Em outra passagem, Badiou traz o debate do mestre para a partilha da democracia, desconstruindo a ideia de que ele estaria mais relacionado às figuras de regimes políticos autoritários:

Estou convencido de que é preciso restabelecer a função capital dos líderes no processo comunista, qualquer que seja o estágio. Dois episódios cruciais em que a liderança foi insuficiente foram a Comuna de Paris (nenhum líder notável, com exceção de Dombrowski no domínio estritamente militar) e a Grande Revolução Cultural Proletária (Mao estava muito velho e cansado, e o “grupo da [Grande Revolução Cultural Proletária] GRCP”, infectada pelo ultraesquerdismo). Essa foi uma dura lição. Essa função capital dos líderes não é compatível com o ambiente “democrático” predominante, motivo pelo qual estou engajado numa dura luta contra esse ambiente (afinal de contas, deve-se começar pela ideologia). Quando lido com pessoas cujo jargão é lacaniano, digo “uma figura de Mestre”. Quando são militantes, digo “ditadura” (no sentido de Carl Schmitt). Quando são trabalhadores, digo “líder de massa”, e assim por diante. E assim logo me entendem (apud ŽIŽEK, 2015, p. 211).

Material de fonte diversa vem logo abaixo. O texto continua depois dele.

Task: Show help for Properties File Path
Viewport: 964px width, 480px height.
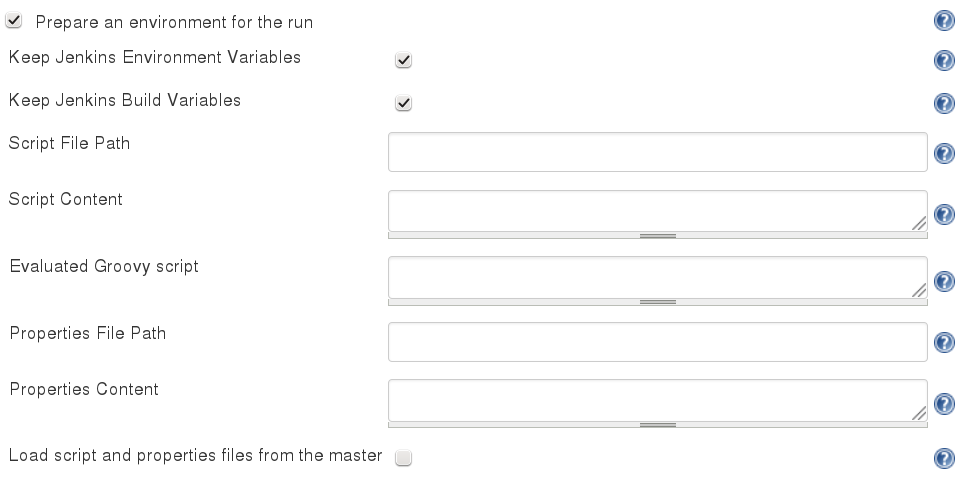Action: tap(943, 343)
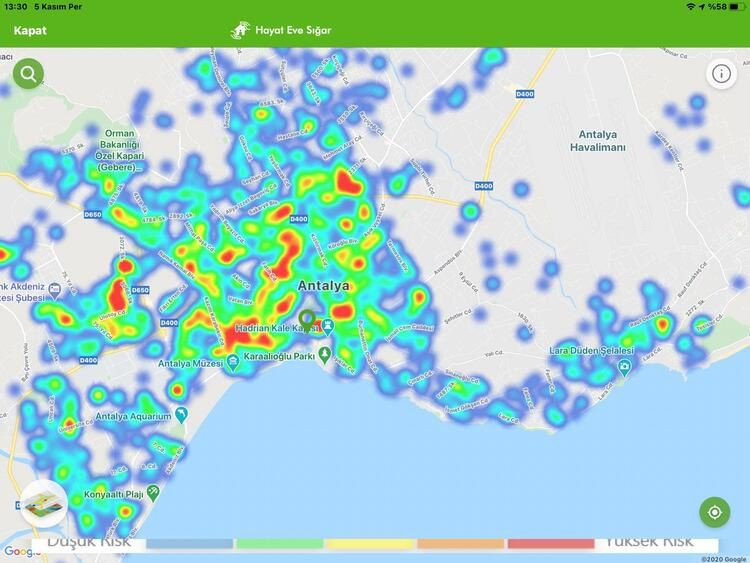Tap the Kapat button to close the map
The height and width of the screenshot is (563, 750).
30,31
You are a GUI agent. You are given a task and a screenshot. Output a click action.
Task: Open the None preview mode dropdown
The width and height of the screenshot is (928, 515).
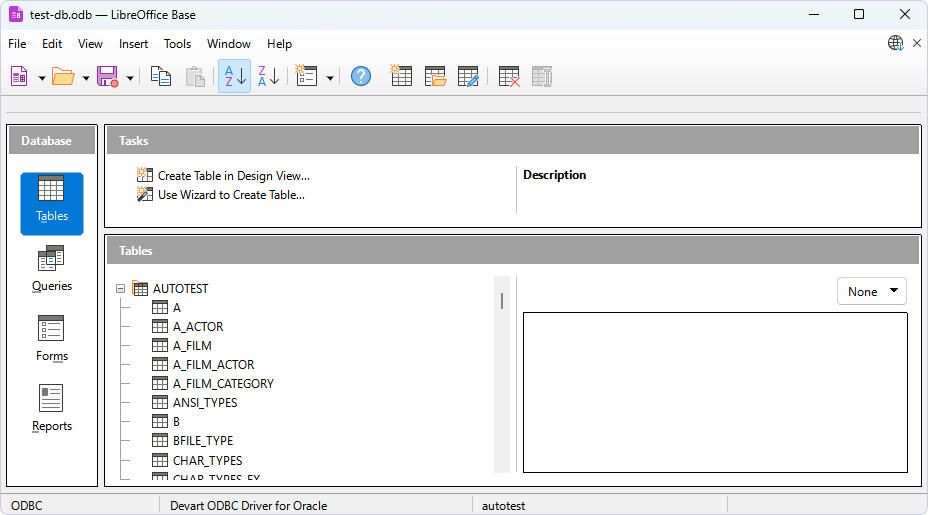click(871, 292)
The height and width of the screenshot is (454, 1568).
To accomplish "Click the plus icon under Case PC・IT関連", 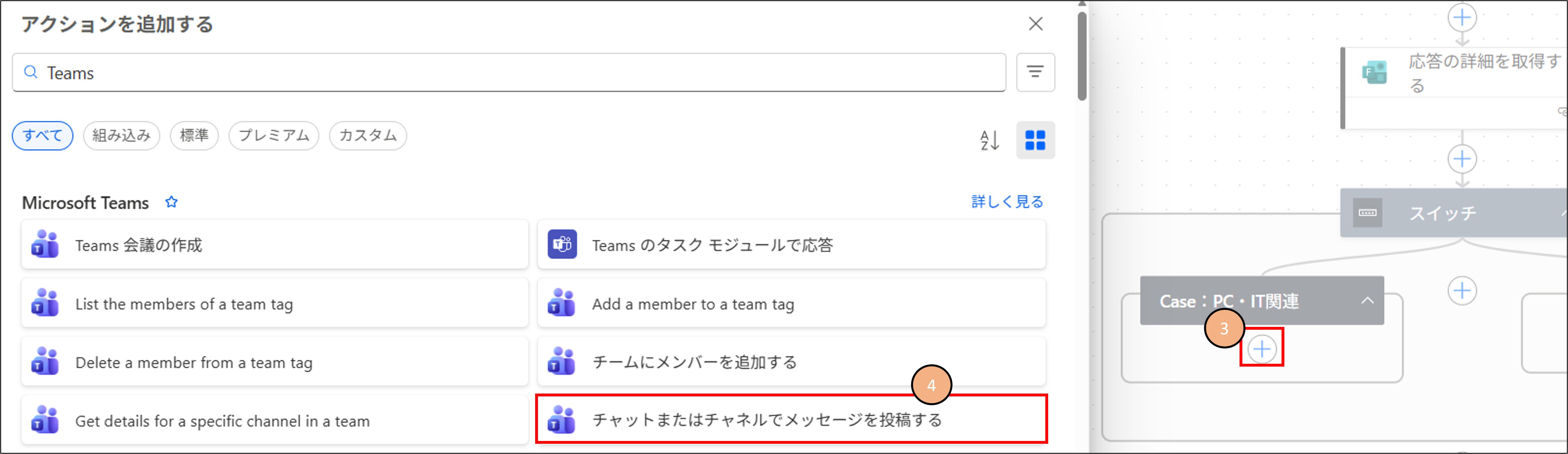I will coord(1262,349).
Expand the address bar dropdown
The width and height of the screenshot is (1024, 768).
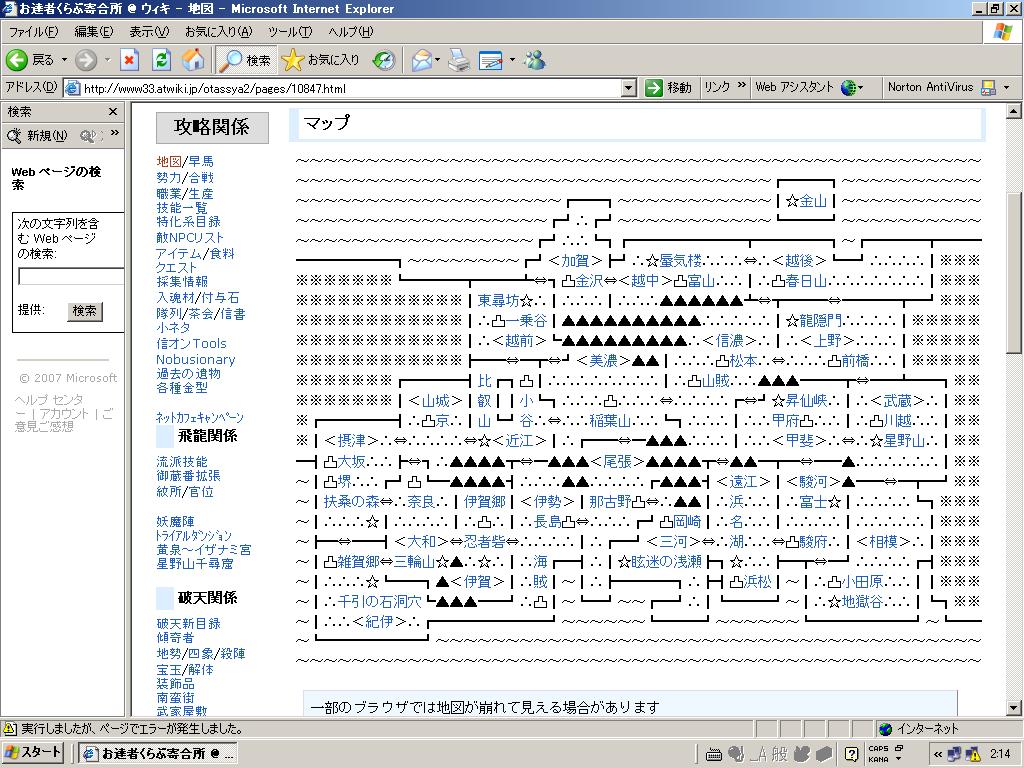point(628,88)
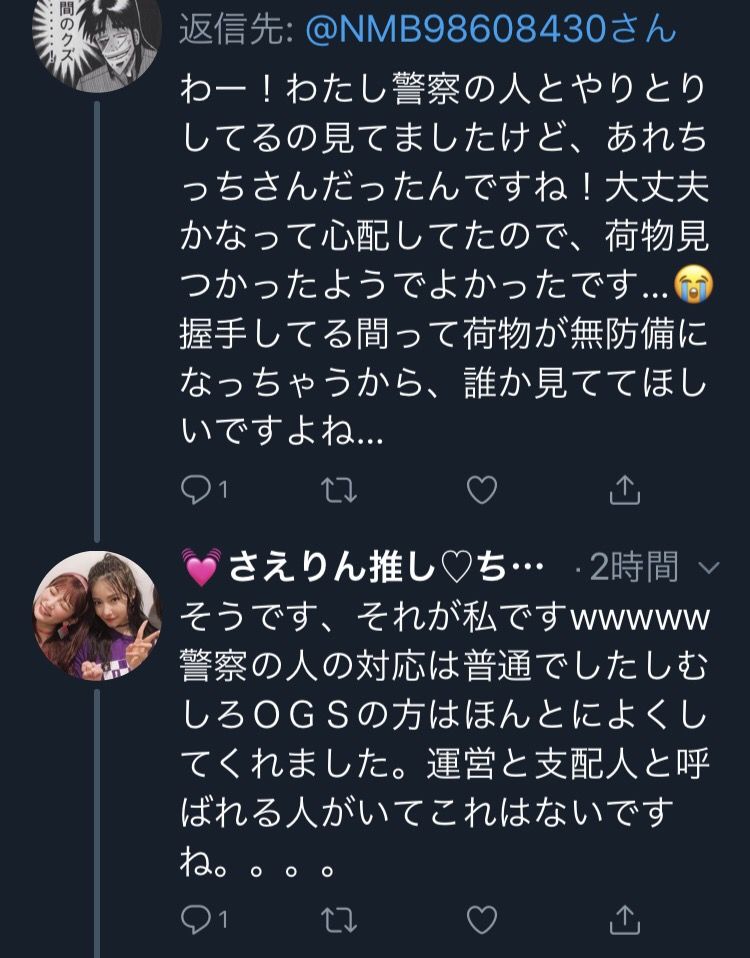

Žižek (2015) questiona se a única saída para o mestre (que Harari chama de amo) é a figura do totalitário. É levado a defender que se pode “formar um coletivo que não seja unido por uma figura do Mestre” (ŽIŽEK, 2015, p. 212). Só assim é possível pensar em uma política comunista. Seguindo a sugestão de Badiou, Žižek (2015, p. 212) comenta: “Para acordar efetivamente os indivíduos de seu dogmático ‘sono democrático’, de sua confiança cega em forma institucionalizada de democracia representativa, os apelos à auto-organização direta não são suficientes: faz-se necessária uma nova figura de Mestre”.

Essa nova figura depende de uma mudança de estrutura. Žižek cita o famoso verso de Arthur Rimbaud “Uma razão”:

Um toque de seus dedos no tambor detona todos os sons e inicia uma nova harmonia, Um passo seu é o levante de todos os homens e sua marcha.

Sua cabeça se vira: o novo amor!

Sua cabeça se volta – o novo amor! (apud ŽIŽEK, 2015, p. 212).

O filósofo esloveno segue na direção de que não há nada de fascista nesse verso. O paradoxo da dinâmica política consiste em que é preciso um mestre para tirar o sujeito da inércia em que se encontra. Em outras palavras, os significantes que amarram o laço social em torno, por exemplo, da democracia liberal produzem como efeito uma promessa impossível de ser realizada – como o pequeno brinquedo no interior do Kinder –, mas essa fantasia já não estaria mais sendo suficiente para manter o discurso dominante. Žižek (2015) não traz para a cena a fala de Lacan, mas é preciso retomá-la no contexto de abertura deste capítulo, de que as estruturas descem à rua.

Quando a fantasia já não é mais suficiente, faz-se preciso alterar todo o campo simbólico. Ou seja, fazer descer a estrutura às ruas para que uma nova fantasia seja colocada e, então, os laços sociais que sustentem a realidade voltem a se alinhar.